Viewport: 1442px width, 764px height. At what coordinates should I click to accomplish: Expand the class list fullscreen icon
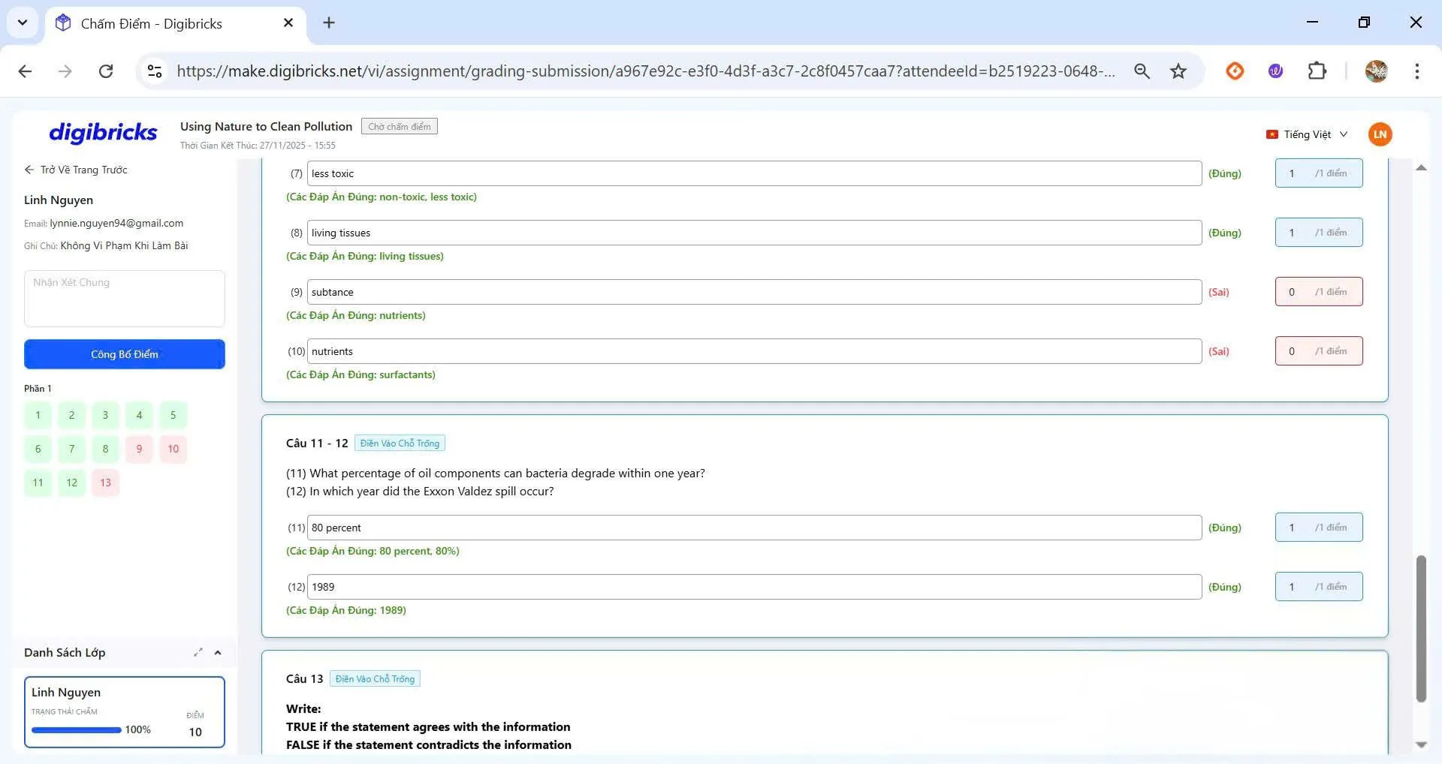click(198, 652)
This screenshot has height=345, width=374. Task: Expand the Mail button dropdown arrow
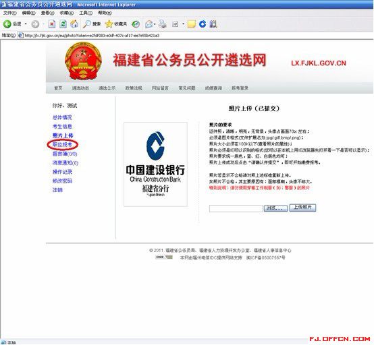[x=155, y=24]
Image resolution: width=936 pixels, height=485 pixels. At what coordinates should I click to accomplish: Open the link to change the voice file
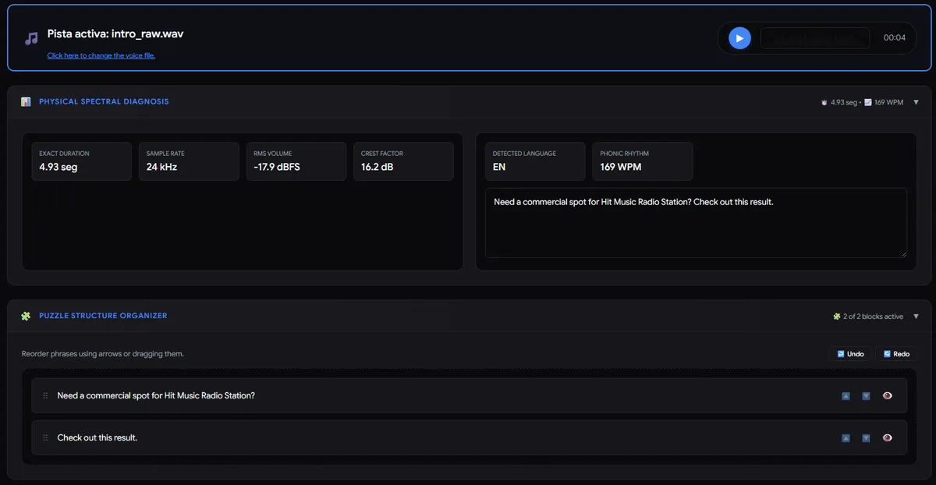tap(101, 55)
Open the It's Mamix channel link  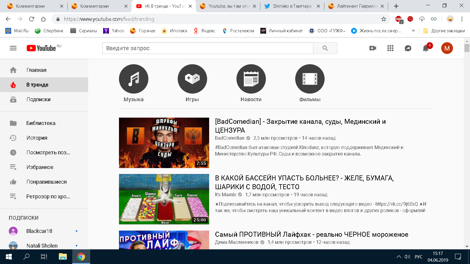[225, 194]
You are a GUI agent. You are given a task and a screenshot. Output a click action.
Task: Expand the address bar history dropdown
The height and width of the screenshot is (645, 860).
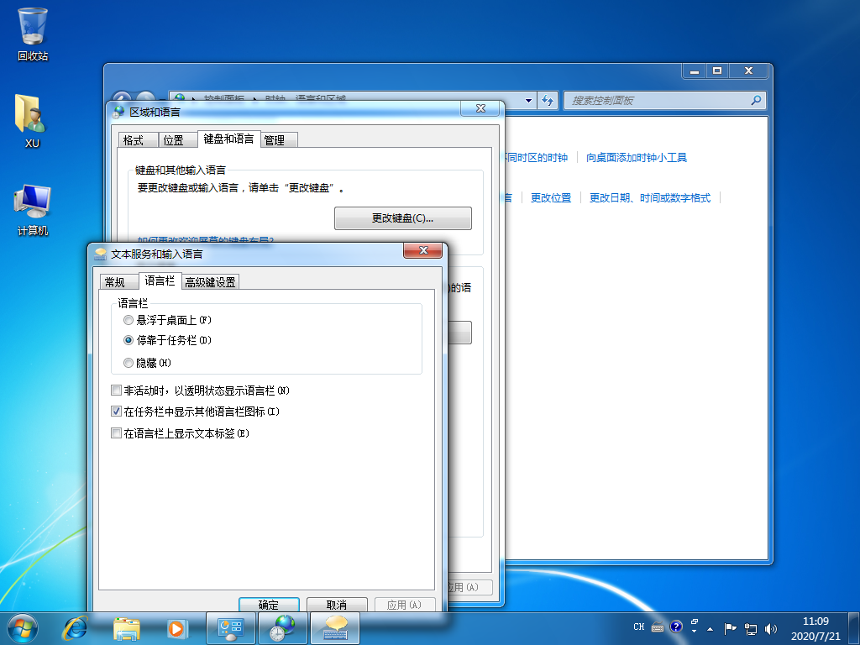528,101
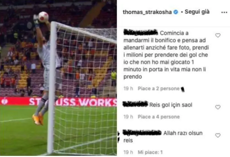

------------------------------

--- Requirement ---
The range to copy runs from the line with "Task: Expand the address bar history dropdown" to the last line of the entries, both included; copy it exactly and leave out the pictures.

--- Result of the exercise ---
Task: Expand the address bar history dropdown
The height and width of the screenshot is (645, 860).
528,101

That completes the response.